Passaram-se seis meses curiosos – os seis meses nos quais escrevi este livro. Hazel foi bem precisa em chamar nossa pequena sociedade de família Robinson suíça, afinal, havíamos sobrevivido a uma tempestade, estávamos isolados, e a vida acabara se tornando bem fácil, na verdade. Não deixava de ter um certo charme à la Walt Disney.
Nenhuma planta ou animal havia sobrevivido, é verdade. Mas o gelo-nove preservara porcos, vacas, pequenos cervos, e pilhas de pássaros e frutas. Ou seja, era só degelar e preparar a comida quando nos apetecesse. Além disso, para engrossar a boia, havia toneladas de enlatados nas ruínas de Bolivar. E aparentemente éramos as únicas pessoas vivas em San Lorenzo.
Comida não era um problema, nem abrigo e roupas. Afinal, o clima estava sempre seco, quente e morto. Estávamos perfeitamente – e monotonamente – saudáveis. Parecia que os germes também estavam mortos, ou pelo menos haviam tirado uma soneca.
Nossa adaptação tornou-se tão satisfatória, tão complacente, que ninguém reclamou ou se admirou quando Hazel disse:
– Uma coisa boa é que não há mais mosquitos.
Ela estava sentada em um banco de três pernas, na clareira onde tinha existido a casa de Frank. Estava costurando, unindo tiras de pano vermelhas, brancas e azuis. Assim como Betsy Ross, estava fazendo a bandeira dos Estados Unidos. Ninguém cometeu a indelicadeza de dizer que o vermelho estava na verdade mais para um tom rosa de pêssego, que o azul estava mais para verde, e que as cinquenta estrelas que ela tinha recortado estavam mais para estrelas de Davi de seis pontas do que para estrelas americanas de cinco pontas.
Seu marido, que sempre fora um bom cozinheiro, acendera uma fogueira e agora preparava um ensopado fumegante em uma panela de ferro. Ele preparava toda a comida para nós, adorava cozinhar.
– Parece bom e cheira bem – comentei.
Ele piscou:
– Não matem o cozinheiro. Ele está fazendo o melhor que pode.
Ao fundo dessa agradável conversa, era possível ouvir o insistente “bi-biii” e “da-daaa” do transmissor automático de S.O.S. que Frank havia construído. O aparelho pedia ajuda dia e noite.
– Salve nossas almaaas – Hazel entoou, cantando junto com o transmissor enquanto costurava. – Salve nossas almaaas.
– E como está indo o livro? – ela me perguntou.
– Muito bem, mamãe, muito bem.
– Quando vai mostrá-lo para nós?
– Quando estiver pronto, mamãe, quando estiver pronto.

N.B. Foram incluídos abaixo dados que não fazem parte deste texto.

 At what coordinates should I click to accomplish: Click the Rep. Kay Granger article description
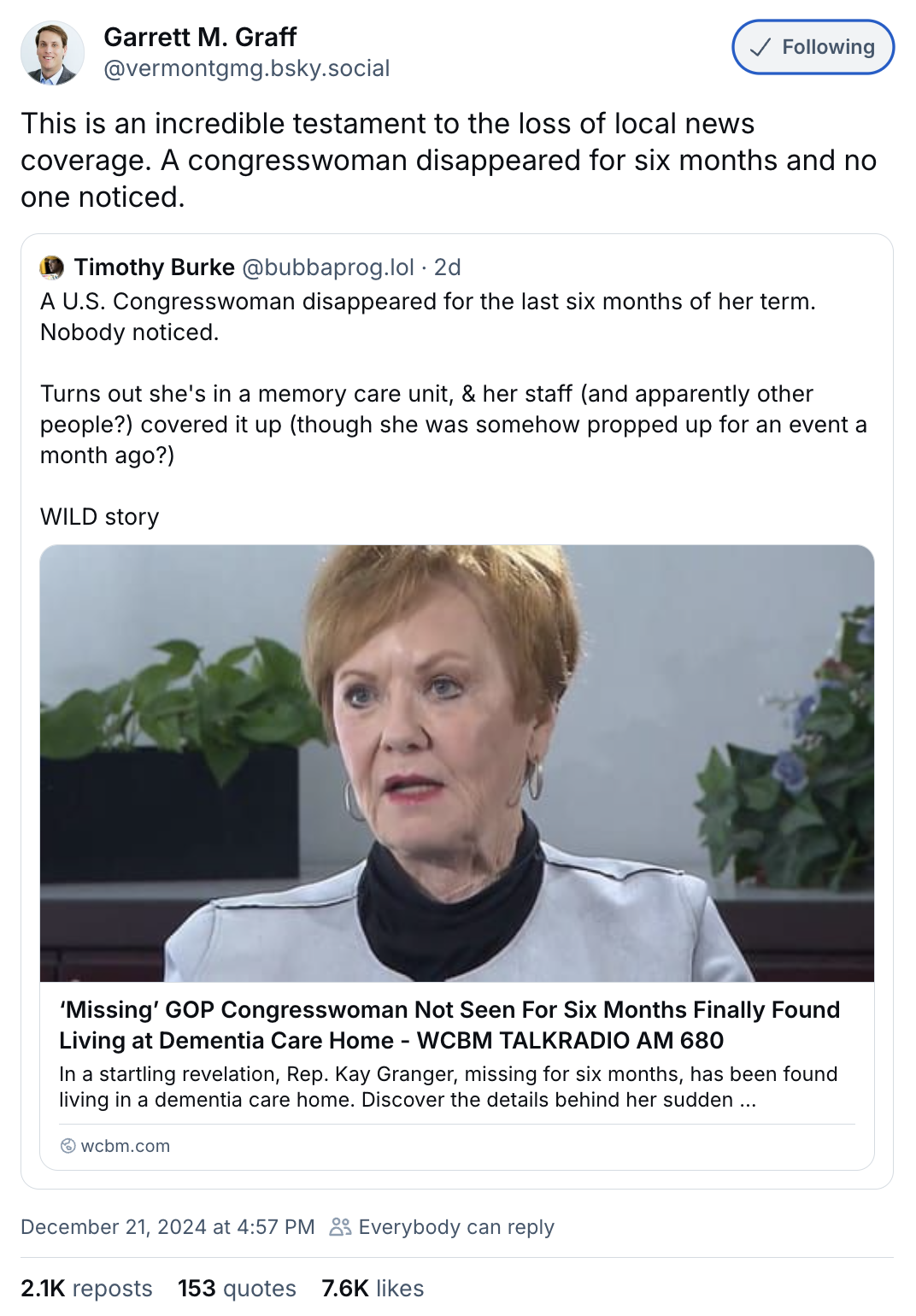(448, 1086)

– Vários escritores famosos eram hoosiers.
– Eu sei.
– Você será mais um em uma longa, longa linhagem. – Sorriu, esperançosa. – É um livro engraçado?
– Espero que sim, mamãe.
– Adoro uma boa risada.
– Sei que adora.
– Cada um de nós é especialista em algo, tem algo a acrescentar ao outro. Você escreve livros que fazem a gente rir, Frank faz coisas científicas, o pequeno Newt pinta quadros para nós, eu costuro e Lowie cozinha.

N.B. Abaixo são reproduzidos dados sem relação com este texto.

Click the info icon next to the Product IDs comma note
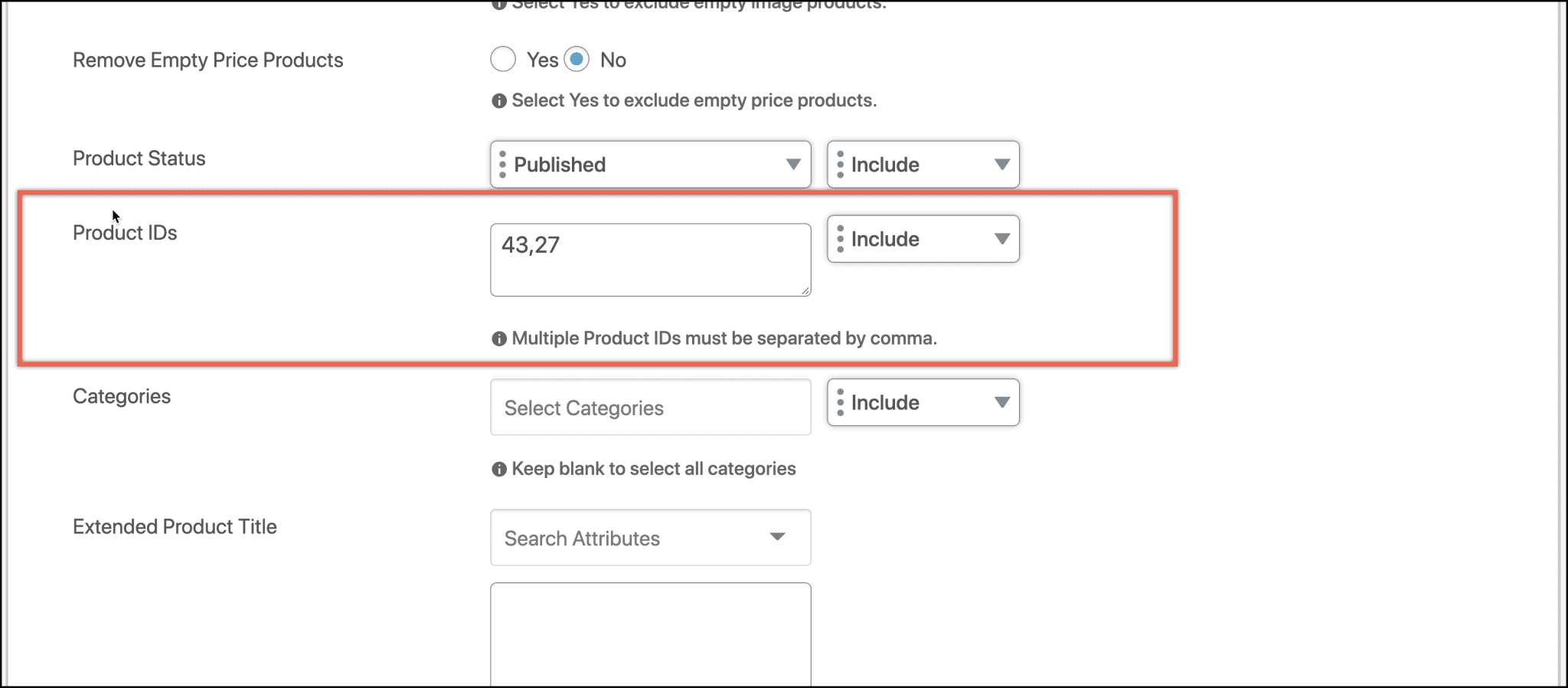The width and height of the screenshot is (1568, 688). pyautogui.click(x=498, y=338)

– “Muitas mãos tornam o trabalho bem mais leve.” Um velho provérbio chinês.
– Os chineses eram bem espertos para algumas coisas.

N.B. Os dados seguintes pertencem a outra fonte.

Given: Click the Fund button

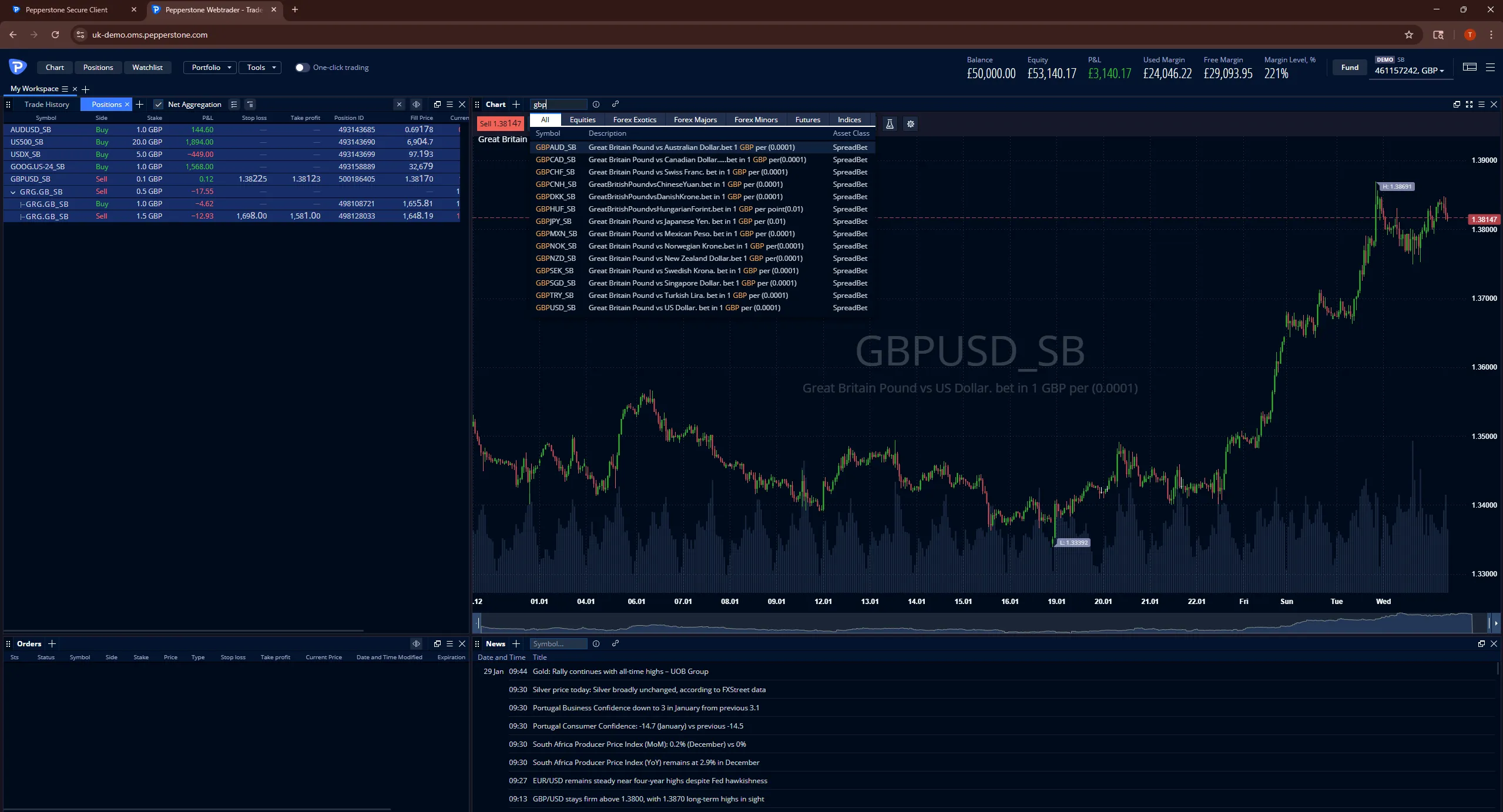Looking at the screenshot, I should [x=1350, y=68].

– Sim, devemos manter essa memória viva.
– Queria ter estudado mais.
– Bem, não é algo fácil, mesmo nas condições ideais.
– Queria ter estudado mais coisas.
– Todo mundo se arrepende de algo, mamãe.
– Não adianta chorar pelo leite derramado.
– Como diria o poeta, mamãe: “De todas as palavras sobre ratos e homens, as mais tristes delas são ‘Poderia ter sido’”.*
– Isso é lindo, e muito verdadeiro.
* Vonnegut faz referência ao poema “To a Mouse”, do escocês Robert Burns, cujos versos inspiraram o escritor John Steinbeck a escrever o clássico americano Sobre ratos e homens. [N. de E.]